INSTRUCTION | Can you turn every line of the entries below into a numbered list, leaving out any blank lines?

begin GIVEN DATA

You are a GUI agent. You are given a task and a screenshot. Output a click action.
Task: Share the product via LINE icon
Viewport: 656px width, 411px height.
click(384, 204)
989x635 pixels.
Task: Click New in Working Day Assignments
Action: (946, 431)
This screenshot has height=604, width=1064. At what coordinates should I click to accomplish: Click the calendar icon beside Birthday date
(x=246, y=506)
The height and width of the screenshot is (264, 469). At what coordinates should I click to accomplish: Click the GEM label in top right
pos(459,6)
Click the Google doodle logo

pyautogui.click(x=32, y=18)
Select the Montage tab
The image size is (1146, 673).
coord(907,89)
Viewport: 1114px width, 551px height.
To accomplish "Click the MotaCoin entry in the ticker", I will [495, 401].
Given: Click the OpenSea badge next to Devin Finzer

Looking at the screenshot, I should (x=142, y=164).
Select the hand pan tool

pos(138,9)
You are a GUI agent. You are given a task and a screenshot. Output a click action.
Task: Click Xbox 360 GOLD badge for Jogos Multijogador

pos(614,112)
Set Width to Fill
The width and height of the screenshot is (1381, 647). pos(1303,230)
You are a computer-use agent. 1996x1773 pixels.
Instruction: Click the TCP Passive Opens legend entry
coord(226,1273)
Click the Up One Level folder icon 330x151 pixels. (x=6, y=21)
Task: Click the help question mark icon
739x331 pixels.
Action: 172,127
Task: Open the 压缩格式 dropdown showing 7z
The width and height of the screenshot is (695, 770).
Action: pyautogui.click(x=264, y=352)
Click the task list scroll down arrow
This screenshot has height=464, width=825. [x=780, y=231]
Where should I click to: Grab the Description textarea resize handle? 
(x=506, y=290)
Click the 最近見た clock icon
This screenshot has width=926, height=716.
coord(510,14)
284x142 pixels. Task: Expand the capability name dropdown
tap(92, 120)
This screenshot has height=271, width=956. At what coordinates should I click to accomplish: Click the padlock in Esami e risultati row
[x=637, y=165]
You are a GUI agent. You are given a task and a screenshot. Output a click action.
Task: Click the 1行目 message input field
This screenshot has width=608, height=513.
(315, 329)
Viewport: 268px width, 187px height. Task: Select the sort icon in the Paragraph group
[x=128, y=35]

end GIVEN DATA

SOLUTION |
1. You are a GUI agent. You are given a task and a screenshot. Output a click action.
2. Task: Share the product via LINE icon
3. Viewport: 656px width, 411px height.
4. click(384, 204)
5. 989x635 pixels.
6. Task: Click New in Working Day Assignments
7. Action: (946, 431)
8. This screenshot has height=604, width=1064. At what coordinates should I click to accomplish: Click the calendar icon beside Birthday date
9. (x=246, y=506)
10. The height and width of the screenshot is (264, 469). At what coordinates should I click to accomplish: Click the GEM label in top right
11. pos(459,6)
12. Click the Google doodle logo
13. pyautogui.click(x=32, y=18)
14. Select the Montage tab
15. The image size is (1146, 673).
16. coord(907,89)
17. Viewport: 1114px width, 551px height.
18. To accomplish "Click the MotaCoin entry in the ticker", I will [495, 401].
19. Given: Click the OpenSea badge next to Devin Finzer
20. Looking at the screenshot, I should (x=142, y=164).
21. Select the hand pan tool
22. pos(138,9)
23. You are a GUI agent. You are given a task and a screenshot. Output a click action.
24. Task: Click Xbox 360 GOLD badge for Jogos Multijogador
25. pos(614,112)
26. Set Width to Fill
27. The width and height of the screenshot is (1381, 647). pos(1303,230)
28. You are a computer-use agent. 1996x1773 pixels.
29. Instruction: Click the TCP Passive Opens legend entry
30. coord(226,1273)
31. Click the Up One Level folder icon 330x151 pixels. (x=6, y=21)
32. Task: Click the help question mark icon
33. 739x331 pixels.
34. Action: 172,127
35. Task: Open the 压缩格式 dropdown showing 7z
36. The width and height of the screenshot is (695, 770).
37. Action: pyautogui.click(x=264, y=352)
38. Click the task list scroll down arrow
39. This screenshot has height=464, width=825. [x=780, y=231]
40. Where should I click to: Grab the Description textarea resize handle? 
41. (x=506, y=290)
42. Click the 最近見た clock icon
43. This screenshot has width=926, height=716.
44. coord(510,14)
45. 284x142 pixels. Task: Expand the capability name dropdown
46. tap(92, 120)
47. This screenshot has height=271, width=956. At what coordinates should I click to accomplish: Click the padlock in Esami e risultati row
48. [x=637, y=165]
49. You are a GUI agent. You are given a task and a screenshot. Output a click action.
50. Task: Click the 1行目 message input field
51. This screenshot has width=608, height=513.
52. (315, 329)
53. Viewport: 268px width, 187px height. Task: Select the sort icon in the Paragraph group
54. [x=128, y=35]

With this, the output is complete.